Sola de nuevo, Polixeni es feliz de haber narrado al fin su historia: “Mírame a los ojos. Nada de esto fue mentira o invención. Todo lo que he contado ha sido memoria y amor. Ahora, será simplemente una historia más. Por fin, cuánta paz en mi alma. Ya me puedo ir. No tengo nada más que esperar.”
Un sentimiento más fuerte que el destino
Hay un hilo conductor en las tres historias que Petsópoulos nos presenta en Amores transgresores. Sus tres protagonistas han sido golpeadas por un destino funesto, y en su desgracia las tres hallan consuelo en el amor. Todas ellas van a sufrir después la desaparición del ser querido, y sin embargo, en la pasión que sobrevive a todo encuentran el sentido de su vida.
Con su patrón universal, esta trayectoria revela el poder taumaturgo de un sentimiento que en contextos culturales bien diversos, de la antigüedad al presente y de América a Grecia, es capaz de iluminar una existencia condenada. En los tres casos, los monólogos alcanzan una intensidad extraordinaria y el lenguaje lírico de Petsópoulos resulta el instrumento perfecto para expresar esta transfiguración del ser en el ardor erótico que todo lo justifica.
Amor de mujer, fiesta y semilla, poderoso como todos los ciclos de la naturaleza. En esa exaltación que anhela ser compartida, las voces de Europa y Polixeni son heroicas en su firmeza contra los hados que las han sentenciado, y hay que decir que es el amor la mayor de las rebeldías contra ellos, amor que desafía el dolor y es capaz de transmutarlo en gozo. En esta misma dirección, la voz de la anónima mujer india tiene un significado especial, porque como ella nos dice, la suya es una voz coral, clamor de su pueblo y de su tierra, y en su transgresión vemos cuestionadas también las normas funestas de imposición y explotación que rigen este mundo nuestro.

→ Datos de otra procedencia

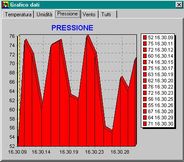Click the chart peak at value 76
Screen dimensions: 184x162
(x=88, y=36)
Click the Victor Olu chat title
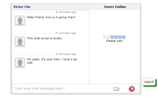This screenshot has height=97, width=158. (x=22, y=7)
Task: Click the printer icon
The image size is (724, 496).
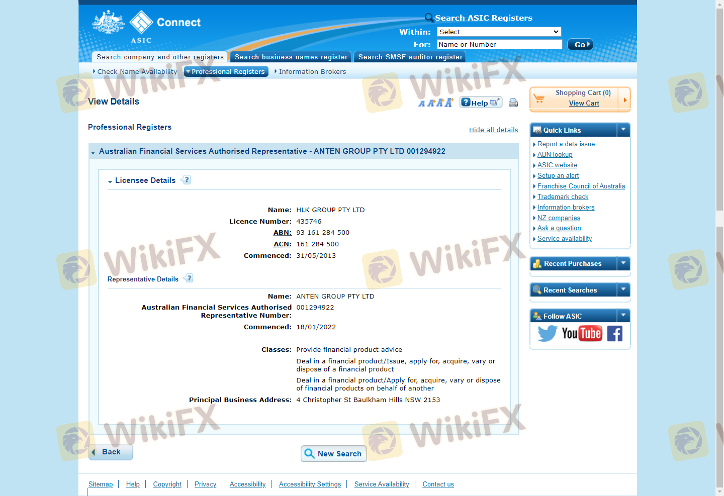Action: pyautogui.click(x=513, y=103)
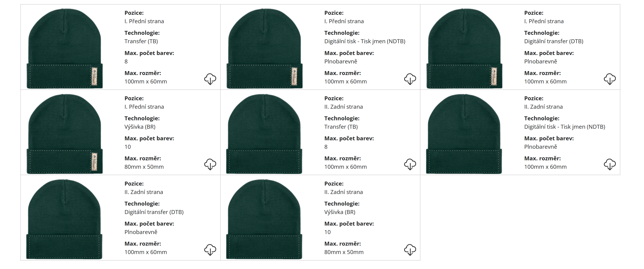Open beanie image for back Digitální tisk NDTB

464,134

La pasión erótica que da sentido a la existencia tiene un gran prestigio en nuestra cultura, aunque no es un rasgo innato ni universal. Recordemos por ejemplo a aquellas adolescentes de Samoa que eran incapaces de entender la tragedia de Romeo y Julieta que les contaba Margaret Mead. Por esto es interesante destacar que en dos de las historias que nos propone Amores transgresores, encontramos ideas que desbordan los esquemas culturales de Occidente y apuntan hacia perspectivas diferentes.

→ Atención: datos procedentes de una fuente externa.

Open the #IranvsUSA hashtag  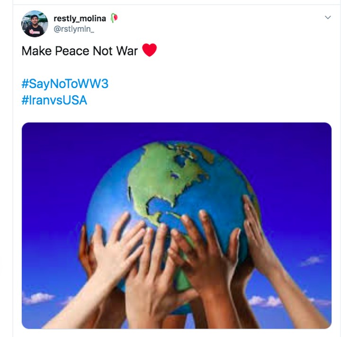coord(54,100)
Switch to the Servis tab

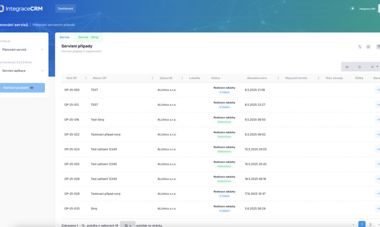[x=64, y=37]
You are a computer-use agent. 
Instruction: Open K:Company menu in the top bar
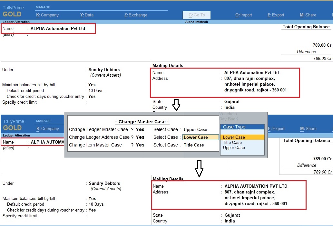[47, 15]
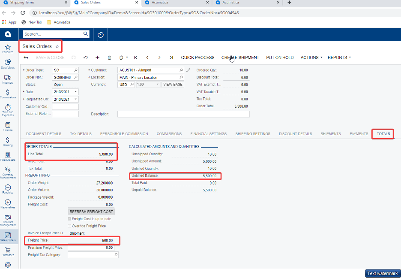Expand the Reports menu
The height and width of the screenshot is (278, 401).
point(339,57)
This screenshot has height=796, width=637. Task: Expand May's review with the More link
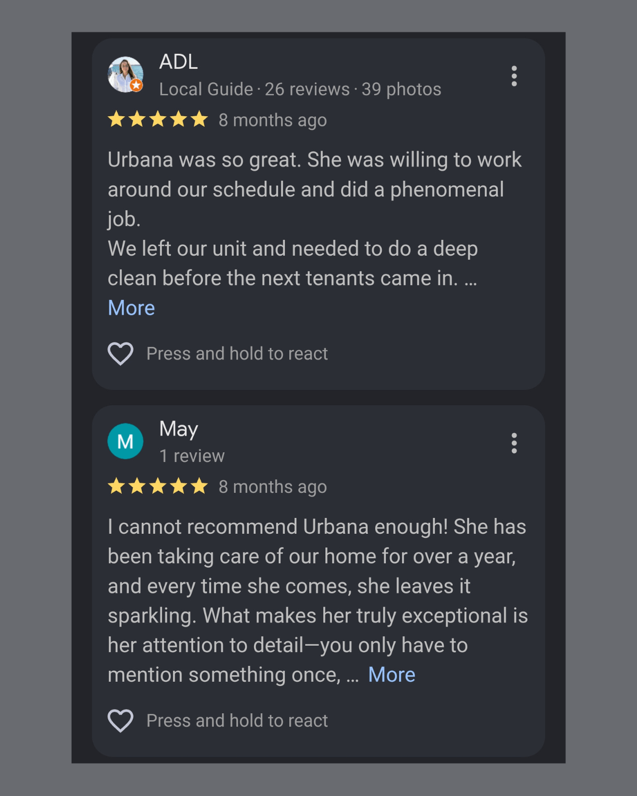coord(392,674)
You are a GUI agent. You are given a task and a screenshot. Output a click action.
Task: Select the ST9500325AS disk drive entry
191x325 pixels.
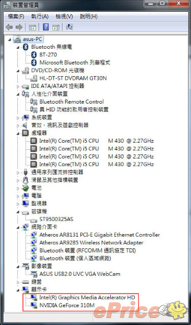pyautogui.click(x=56, y=219)
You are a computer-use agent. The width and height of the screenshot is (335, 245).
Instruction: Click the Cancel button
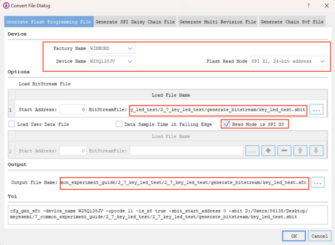[319, 236]
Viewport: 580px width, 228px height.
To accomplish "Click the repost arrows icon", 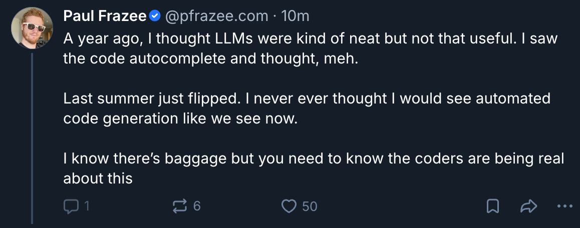I will pos(179,206).
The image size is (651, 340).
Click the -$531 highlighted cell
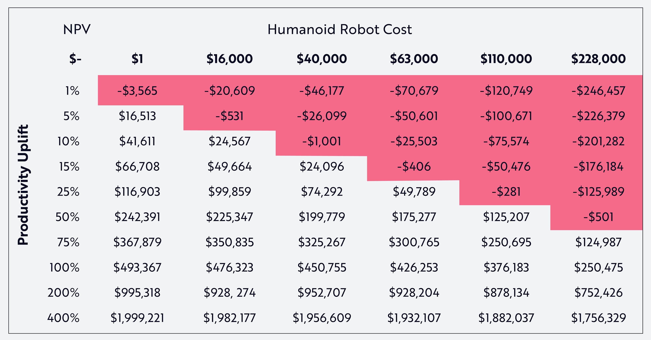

El primer caso es en la historia americana, cuando se reivindica un erotismo abierto y cósmico, que abarca a toda la naturaleza y se basa en el ejercicio de la libertad. Este mismo sentimiento sirve además como dinamizador de una estructura social fundamentada en la comunidad, que se alimenta del amor a la Madre Tierra y todos sus seres y se materializa en la propiedad colectiva y una existencia en equilibrio con el entorno.

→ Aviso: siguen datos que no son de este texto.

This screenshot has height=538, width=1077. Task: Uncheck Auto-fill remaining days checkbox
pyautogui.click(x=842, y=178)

Algo similar se encuentra también en la historia de Europa, cuando reflexionando sobre sus sentimientos hacia el niño que cuida, que no lleva su sangre, ésta expresa su deseo de que se diluyan los límites de la familia tradicional, para que los niños sean considerados “hijos de todos”. Esta visión está obviamente más cerca de alcanzar una fraternidad que impregne a toda la sociedad y sirva de vínculo más allá de las células familiares.
Amores transgresores explora pues caminos que superan las concepciones tradicionales, pero insiste sobre todo, magistralmente, en su reivindicación del amor como raíz y sustento de la vida. A través de un recorrido por ámbitos culturales muy diversos, Yannis Petsópoulos nos presenta a tres mujeres cuyos relatos, llenos de momentos de alto voltaje poético, ofrecen un testimonio universal del milagroso poder redentor de la pasión erótica.